Warning that nuclear terrorism threats were a pressing challenge to the global community, India has called for stronger national and international action to prevent terrorists getting hold of nuclear material.
“The threat of nuclear terrorism is one of the pressing challenges facing the international community,” Abhishek Singh, a first secretary in India’s UN Mission, told the UN General Assembly (UNGA) .
“Responsible national action and effective international cooperation are therefore required for strengthening nuclear security to prevent vulnerable nuclear material falling into hands of non-state actors.”
A vital amendment to an international convention on protecting nuclear materials coming into force would strengthen global efforts for nuclear safety, Singh said.
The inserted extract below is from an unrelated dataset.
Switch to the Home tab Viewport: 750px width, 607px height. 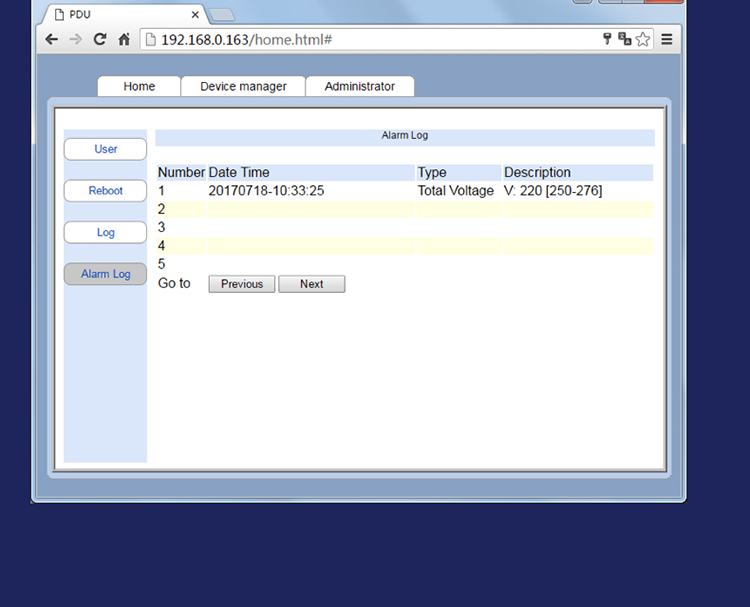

The amendment introduced in 2005 to the Convention on the Physical Protection of Nuclear Materials (CPPNM) would make it legally binding on nations to protect nuclear facilities and material while being used, stored or transported. It would also expand international cooperation to recover stolen or smuggled nuclear material.
The amendment, which requires the acceptance of two-thirds of the 151 nations that are parties to the convention, has been has been languishing with approvals by only 81 countries.
Singh asked the International Atomic Energy (IAEA) “to continue its efforts to promote early entry into force of the amendment.”
Participating in the NGA discussion on the IAEA, Pakistan, which has not yet accepted the amendment, sought to give assurances about safeguarding its nuclear facilities and materials.
Khalil Hashmi, a minister in Pakistan’s UN Mission, said, it has “deployed radiation detection mechanisms at several exit and entry points to prevent illicit trafficking of radioactive and nuclear materials.”
“Pakistan attaches highest importance to nuclear security because it is directly linked to our national security,” he asserted listing what he said were the “five pillars” of Islamabad’s nuclear security: “A strong command and control system led by the National Command Authority; an integrated intelligence system; a rigorous regulatory regime; comprehensive export control regime and active international cooperation.”
These appeared to be aimed at assuaging the main international fears about Pakistan’s nuclear program and arsenal. Abdul Qadeer Khan, it’s top atomic scientist, ran a network that provided nuclear technology to Iran and North Korea. And, on the security front, at least three cases of terrorists attacking nuclear weapons-related facilities in Pakistan have been documented. Harvard University’s Belford Center said in a 2010 report, Pakistan “faces a greater threat from Islamic extremists seeking nuclear weapons than any other nuclear stockpile on earth”.